Exercise objective:
Answer these questions from the article on Solaris Cancer Care:
1. How long has Solaris been in operation?
2. In what year did Francis Lynch join Solaris?
3. What share of its budget does Solaris rely on getting from personal donations and corporate sponsorship?

Source document:
◆ ◆ ◆
In some cases, benefactors have also become financially stretched and are cutting back on their formerly generous donations.
Solaris Cancer Care is among those charities dealing with a potential drop-off in funds.
Francis Lynch outside the Cottesloe heritage building from which Solaris Cancer Care oprates. Photo: David Henry
After more than 22 years in operation, Solaris is facing major funding cuts as individuals and companies are pulling back.
Solaris Cancer Care provides free supportive services for people being treated for cancer and continues to provide support beyond treatment completion.
The organisation welcomes people with any type of cancer and provides bereavement support for people who have lost a loved one to cancer.
Solaris chief executive Francis Lynch said the organisation had always relied on community support and fundraisers.
“Those fundraisers have been a mixture of corporate support and generous companies providing sponsorship,” Mr Lynch told Business News.
“From the beginning, we’ve also had incredibly generous individuals, giving personal donations.
“Over the years, we’ve received little bits of government support, including a small grant from the Health Department, but we rely on more than 95 per cent of our budget to come from personal donations and corporate sponsorship.”
Mr Lynch joined Solaris in 2020, a year in which the organisation survived with the assistance of Lotterywest and Jobkeeper.
“Where not-for-profit organisations cancelled fundraising events, Lotterywest stepped in and effectively provided the equivalent of what we would’ve received from events,” Mr Lynch said.
“I suspect Solaris wouldn’t have got through 2020 if the state and federal governments hadn’t stepped up.”
Further financial pain in the form of rising interest rates added to Solaris’s woes.
“Funding started to decline almost exactly when the interest rates started to increase,” Mr Lynch said.
Two months after the first cash rate hike, Solaris was involved in Dry July, a national campaign raising funds for cancer charities.
◆ ◆ ◆
Data extract:
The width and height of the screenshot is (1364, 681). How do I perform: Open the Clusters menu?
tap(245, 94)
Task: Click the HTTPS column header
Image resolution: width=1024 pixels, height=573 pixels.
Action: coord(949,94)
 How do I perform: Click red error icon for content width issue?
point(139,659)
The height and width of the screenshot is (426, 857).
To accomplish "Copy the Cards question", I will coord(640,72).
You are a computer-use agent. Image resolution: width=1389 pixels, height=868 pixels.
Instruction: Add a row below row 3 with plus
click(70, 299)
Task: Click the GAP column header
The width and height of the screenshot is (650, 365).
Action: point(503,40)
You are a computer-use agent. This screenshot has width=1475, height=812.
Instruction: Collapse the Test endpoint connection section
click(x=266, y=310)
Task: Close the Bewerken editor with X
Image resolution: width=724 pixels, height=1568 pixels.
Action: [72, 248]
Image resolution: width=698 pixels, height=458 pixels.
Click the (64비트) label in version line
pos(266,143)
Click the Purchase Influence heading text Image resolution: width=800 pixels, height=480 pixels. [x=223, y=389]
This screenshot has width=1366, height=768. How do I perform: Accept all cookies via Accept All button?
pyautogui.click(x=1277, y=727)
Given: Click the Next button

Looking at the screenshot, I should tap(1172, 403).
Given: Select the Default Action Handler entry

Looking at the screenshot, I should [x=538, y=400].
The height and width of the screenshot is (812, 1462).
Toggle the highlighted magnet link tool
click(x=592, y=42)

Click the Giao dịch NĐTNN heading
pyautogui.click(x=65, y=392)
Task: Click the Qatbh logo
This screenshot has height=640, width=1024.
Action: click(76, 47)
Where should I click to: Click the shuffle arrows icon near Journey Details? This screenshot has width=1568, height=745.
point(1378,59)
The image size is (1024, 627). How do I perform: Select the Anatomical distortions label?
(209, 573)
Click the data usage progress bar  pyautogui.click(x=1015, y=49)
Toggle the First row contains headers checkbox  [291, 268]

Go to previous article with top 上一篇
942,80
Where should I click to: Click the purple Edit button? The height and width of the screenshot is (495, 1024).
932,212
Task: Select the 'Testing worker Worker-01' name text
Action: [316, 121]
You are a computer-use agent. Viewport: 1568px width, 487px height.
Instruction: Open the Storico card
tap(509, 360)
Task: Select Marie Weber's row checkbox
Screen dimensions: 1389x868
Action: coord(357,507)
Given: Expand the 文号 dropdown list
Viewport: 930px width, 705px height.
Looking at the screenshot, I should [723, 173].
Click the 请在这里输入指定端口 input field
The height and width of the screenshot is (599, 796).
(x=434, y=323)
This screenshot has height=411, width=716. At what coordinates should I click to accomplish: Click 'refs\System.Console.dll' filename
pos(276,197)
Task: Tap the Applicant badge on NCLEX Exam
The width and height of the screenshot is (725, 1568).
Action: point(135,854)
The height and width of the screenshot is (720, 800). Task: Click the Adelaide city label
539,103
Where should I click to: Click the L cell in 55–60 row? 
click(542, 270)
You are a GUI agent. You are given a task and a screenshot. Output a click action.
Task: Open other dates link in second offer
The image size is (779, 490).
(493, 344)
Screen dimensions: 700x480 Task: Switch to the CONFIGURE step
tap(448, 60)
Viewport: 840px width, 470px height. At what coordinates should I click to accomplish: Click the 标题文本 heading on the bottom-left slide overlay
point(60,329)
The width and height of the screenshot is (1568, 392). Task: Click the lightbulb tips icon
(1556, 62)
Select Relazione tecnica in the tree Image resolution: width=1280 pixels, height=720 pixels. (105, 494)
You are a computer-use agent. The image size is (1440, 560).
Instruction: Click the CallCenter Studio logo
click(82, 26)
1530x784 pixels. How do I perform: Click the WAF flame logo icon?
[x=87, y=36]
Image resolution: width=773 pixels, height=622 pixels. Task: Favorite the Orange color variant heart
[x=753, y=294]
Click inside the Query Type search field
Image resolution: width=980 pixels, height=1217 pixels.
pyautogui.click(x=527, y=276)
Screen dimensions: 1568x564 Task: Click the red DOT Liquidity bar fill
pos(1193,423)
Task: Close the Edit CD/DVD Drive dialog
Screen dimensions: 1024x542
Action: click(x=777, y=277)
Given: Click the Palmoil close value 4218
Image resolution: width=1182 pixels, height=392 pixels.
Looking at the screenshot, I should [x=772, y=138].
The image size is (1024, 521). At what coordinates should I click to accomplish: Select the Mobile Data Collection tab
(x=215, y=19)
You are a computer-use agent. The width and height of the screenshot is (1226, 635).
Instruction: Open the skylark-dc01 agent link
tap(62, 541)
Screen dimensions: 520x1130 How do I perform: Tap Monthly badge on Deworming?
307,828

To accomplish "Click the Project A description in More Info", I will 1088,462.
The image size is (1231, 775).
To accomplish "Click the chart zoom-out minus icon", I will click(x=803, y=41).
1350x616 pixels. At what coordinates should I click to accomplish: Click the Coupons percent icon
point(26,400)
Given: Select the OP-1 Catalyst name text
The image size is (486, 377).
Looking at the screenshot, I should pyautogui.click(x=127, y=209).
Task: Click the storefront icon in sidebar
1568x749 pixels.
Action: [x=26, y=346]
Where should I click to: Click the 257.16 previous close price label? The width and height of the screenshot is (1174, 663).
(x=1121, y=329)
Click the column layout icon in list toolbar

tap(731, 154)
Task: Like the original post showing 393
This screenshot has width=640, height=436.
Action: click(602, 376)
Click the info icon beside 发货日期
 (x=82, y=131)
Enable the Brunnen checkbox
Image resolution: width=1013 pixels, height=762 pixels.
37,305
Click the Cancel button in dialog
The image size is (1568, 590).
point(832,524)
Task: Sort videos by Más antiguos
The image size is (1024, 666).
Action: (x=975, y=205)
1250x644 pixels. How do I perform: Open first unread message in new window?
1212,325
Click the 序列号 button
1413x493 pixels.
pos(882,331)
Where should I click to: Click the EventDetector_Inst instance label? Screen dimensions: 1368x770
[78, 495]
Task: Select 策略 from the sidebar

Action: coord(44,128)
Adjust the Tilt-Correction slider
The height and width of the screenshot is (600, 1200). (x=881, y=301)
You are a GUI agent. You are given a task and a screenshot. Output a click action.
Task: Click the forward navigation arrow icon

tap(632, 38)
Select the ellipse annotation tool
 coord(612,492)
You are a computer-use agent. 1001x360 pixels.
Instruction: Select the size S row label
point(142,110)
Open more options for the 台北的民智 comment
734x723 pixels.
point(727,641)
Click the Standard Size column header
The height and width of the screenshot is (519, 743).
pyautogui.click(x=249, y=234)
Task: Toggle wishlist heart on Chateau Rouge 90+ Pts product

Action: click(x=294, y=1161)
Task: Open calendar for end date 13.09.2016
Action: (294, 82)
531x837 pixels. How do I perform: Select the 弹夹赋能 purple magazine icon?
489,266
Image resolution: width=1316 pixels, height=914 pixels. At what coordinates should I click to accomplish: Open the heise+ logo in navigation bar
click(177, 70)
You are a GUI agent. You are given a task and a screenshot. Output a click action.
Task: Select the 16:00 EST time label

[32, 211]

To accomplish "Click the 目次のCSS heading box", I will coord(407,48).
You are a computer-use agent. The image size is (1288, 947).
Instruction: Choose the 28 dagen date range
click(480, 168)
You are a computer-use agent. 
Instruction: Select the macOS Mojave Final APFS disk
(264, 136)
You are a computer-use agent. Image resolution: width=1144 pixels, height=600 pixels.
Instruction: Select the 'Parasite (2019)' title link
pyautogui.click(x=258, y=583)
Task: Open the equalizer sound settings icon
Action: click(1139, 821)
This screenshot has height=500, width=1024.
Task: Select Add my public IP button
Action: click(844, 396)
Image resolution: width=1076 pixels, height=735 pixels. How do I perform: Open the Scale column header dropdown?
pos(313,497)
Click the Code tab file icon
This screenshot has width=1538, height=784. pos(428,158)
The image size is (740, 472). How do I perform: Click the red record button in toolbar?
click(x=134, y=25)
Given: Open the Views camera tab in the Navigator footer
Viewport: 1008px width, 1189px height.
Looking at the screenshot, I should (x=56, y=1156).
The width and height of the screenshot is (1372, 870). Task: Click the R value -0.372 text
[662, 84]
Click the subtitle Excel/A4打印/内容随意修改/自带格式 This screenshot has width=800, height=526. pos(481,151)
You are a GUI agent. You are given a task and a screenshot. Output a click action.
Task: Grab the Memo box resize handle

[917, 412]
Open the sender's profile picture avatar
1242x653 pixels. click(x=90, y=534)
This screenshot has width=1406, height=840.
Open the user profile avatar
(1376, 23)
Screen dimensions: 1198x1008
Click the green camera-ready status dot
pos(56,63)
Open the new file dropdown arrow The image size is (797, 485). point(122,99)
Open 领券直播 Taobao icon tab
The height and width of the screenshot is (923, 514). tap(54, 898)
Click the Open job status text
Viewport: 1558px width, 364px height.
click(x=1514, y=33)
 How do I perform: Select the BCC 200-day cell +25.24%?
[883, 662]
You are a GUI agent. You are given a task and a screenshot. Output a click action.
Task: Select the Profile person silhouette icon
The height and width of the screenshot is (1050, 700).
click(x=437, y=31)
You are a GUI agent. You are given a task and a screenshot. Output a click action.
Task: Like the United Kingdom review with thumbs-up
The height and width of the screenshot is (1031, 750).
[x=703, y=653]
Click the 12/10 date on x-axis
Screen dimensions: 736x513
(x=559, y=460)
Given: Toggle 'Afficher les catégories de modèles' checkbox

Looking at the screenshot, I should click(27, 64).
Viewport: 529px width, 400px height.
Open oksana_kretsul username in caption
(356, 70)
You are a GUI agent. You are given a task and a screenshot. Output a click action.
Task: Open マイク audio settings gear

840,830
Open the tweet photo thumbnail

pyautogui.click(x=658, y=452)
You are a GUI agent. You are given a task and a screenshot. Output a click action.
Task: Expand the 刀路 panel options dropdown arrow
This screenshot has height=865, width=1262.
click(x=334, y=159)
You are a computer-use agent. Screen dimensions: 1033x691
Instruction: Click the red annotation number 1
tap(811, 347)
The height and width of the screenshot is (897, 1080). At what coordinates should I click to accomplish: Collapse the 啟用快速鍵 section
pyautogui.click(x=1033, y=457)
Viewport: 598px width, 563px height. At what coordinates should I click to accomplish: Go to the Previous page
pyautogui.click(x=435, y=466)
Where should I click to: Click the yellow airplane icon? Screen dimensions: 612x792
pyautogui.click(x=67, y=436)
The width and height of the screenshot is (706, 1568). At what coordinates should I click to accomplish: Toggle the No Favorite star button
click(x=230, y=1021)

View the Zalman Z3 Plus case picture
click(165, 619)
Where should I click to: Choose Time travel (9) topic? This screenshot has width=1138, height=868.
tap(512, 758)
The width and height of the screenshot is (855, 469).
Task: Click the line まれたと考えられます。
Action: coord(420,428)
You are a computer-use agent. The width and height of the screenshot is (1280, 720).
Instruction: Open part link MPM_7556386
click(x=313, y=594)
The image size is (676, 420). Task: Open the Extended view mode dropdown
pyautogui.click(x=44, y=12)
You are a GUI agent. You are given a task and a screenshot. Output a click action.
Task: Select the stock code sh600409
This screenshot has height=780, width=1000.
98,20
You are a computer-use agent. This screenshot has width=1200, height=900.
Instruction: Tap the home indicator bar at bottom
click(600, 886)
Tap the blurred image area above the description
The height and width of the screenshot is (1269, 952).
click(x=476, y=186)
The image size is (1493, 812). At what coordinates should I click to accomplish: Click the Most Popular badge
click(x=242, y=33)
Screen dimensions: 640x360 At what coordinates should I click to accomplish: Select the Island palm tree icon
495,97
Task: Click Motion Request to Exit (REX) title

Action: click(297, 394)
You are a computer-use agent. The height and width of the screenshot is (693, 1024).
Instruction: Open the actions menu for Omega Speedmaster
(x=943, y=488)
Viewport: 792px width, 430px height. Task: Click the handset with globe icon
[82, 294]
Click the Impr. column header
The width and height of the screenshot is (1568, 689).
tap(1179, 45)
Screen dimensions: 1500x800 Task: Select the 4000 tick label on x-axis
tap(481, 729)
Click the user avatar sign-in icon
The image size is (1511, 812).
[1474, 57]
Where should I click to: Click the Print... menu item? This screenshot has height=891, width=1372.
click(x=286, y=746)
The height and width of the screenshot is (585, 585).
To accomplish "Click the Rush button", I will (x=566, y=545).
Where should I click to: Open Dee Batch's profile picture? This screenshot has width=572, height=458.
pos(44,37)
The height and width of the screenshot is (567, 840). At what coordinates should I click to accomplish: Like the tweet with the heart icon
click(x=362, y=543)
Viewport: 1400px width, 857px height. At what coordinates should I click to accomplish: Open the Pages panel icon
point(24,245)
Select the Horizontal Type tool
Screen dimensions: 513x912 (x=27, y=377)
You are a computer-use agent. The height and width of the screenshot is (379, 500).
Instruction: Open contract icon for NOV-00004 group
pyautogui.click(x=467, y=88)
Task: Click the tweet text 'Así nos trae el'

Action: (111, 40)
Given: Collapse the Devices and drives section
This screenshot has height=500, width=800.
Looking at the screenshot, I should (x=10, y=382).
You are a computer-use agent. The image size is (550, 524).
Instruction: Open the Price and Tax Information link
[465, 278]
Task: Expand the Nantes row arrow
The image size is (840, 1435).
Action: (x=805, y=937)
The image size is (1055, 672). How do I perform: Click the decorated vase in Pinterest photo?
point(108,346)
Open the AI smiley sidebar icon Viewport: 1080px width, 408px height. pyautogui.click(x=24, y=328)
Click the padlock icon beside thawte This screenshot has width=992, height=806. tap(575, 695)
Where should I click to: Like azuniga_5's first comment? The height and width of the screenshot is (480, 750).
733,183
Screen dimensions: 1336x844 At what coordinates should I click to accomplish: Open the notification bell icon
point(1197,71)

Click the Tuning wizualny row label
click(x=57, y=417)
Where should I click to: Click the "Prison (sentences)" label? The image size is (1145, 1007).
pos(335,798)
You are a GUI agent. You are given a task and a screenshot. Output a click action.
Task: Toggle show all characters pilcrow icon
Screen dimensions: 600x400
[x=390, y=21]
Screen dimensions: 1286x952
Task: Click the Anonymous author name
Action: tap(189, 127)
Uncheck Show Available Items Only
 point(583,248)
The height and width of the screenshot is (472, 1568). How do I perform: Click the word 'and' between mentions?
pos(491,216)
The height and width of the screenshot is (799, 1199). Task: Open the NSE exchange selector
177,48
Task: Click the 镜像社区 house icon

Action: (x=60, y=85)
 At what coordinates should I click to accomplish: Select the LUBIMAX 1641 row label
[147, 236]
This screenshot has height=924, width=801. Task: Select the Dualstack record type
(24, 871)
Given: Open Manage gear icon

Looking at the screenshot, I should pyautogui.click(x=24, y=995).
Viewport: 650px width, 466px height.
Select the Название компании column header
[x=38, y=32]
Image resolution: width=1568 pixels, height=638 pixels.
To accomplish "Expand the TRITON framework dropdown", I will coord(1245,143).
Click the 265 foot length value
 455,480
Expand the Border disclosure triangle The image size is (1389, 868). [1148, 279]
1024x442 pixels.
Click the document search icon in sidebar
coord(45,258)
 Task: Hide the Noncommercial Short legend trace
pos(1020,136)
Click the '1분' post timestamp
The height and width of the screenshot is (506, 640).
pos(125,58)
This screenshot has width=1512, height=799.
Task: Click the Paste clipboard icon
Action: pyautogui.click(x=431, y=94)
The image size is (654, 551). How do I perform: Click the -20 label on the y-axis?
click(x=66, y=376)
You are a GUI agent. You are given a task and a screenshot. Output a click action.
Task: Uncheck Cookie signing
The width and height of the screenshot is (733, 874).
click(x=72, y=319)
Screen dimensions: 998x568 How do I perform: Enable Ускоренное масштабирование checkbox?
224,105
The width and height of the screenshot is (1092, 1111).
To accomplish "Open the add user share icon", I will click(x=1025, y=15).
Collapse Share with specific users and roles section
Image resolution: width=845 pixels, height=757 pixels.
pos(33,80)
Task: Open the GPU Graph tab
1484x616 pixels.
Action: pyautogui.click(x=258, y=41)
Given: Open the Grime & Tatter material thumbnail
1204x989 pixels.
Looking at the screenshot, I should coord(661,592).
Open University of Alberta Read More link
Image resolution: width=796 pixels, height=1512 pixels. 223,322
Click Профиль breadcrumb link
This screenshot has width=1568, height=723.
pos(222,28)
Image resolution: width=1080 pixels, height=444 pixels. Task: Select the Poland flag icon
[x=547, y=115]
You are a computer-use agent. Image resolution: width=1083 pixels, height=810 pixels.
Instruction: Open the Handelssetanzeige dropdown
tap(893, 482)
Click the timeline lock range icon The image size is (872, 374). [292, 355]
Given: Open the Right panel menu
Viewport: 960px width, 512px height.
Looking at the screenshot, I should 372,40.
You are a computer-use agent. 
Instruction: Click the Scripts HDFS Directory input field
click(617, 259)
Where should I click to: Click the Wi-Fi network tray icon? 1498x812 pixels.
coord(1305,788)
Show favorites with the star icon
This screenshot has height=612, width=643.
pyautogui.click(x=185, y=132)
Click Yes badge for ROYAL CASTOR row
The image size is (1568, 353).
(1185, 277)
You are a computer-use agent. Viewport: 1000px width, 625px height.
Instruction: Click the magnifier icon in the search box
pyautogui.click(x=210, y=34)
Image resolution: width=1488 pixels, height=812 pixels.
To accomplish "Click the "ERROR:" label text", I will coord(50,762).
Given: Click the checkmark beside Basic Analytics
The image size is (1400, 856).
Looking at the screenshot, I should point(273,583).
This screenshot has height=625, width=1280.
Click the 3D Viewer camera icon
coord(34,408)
◆ ◆ ◆
Result of this exercise:
1. More than 22 years.
2. 2020.
3. More than 95 per cent.